### YOUR OBJECTIVE
Line count for "button": give the number of lines in the records below that hold it, and nothing else.

### DATASET EXCERPTS
------------------------------------------------------------------------

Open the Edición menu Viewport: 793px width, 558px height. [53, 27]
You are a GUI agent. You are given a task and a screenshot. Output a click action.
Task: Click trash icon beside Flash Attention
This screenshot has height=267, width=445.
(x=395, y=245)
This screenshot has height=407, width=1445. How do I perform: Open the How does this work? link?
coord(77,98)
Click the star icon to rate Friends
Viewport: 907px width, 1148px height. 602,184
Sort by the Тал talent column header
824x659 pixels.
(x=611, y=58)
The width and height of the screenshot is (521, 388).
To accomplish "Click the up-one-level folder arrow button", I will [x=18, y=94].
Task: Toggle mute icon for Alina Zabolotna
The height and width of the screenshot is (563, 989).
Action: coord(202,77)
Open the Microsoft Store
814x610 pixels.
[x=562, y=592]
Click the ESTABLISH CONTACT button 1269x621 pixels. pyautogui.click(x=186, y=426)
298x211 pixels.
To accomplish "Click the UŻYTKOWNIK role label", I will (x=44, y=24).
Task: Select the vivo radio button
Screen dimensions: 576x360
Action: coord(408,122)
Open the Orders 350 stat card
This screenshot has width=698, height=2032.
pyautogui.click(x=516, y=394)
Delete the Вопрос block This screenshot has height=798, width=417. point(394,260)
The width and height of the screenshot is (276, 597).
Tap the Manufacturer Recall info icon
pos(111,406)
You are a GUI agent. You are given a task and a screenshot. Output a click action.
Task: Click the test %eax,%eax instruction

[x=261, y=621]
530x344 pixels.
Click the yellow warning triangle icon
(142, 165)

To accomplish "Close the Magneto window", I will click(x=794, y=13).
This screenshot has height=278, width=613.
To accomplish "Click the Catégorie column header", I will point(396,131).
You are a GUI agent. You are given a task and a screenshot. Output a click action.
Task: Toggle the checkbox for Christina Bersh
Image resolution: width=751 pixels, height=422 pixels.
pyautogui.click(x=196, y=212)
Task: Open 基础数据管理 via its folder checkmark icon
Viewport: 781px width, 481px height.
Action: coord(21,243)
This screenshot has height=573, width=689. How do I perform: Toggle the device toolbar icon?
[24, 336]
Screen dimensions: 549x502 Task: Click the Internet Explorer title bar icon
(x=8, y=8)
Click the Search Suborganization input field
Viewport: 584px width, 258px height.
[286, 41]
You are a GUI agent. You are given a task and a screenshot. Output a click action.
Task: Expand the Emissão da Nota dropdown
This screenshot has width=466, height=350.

------------------------------------------------------------------------

### OUTPUT FOR THIS TASK
3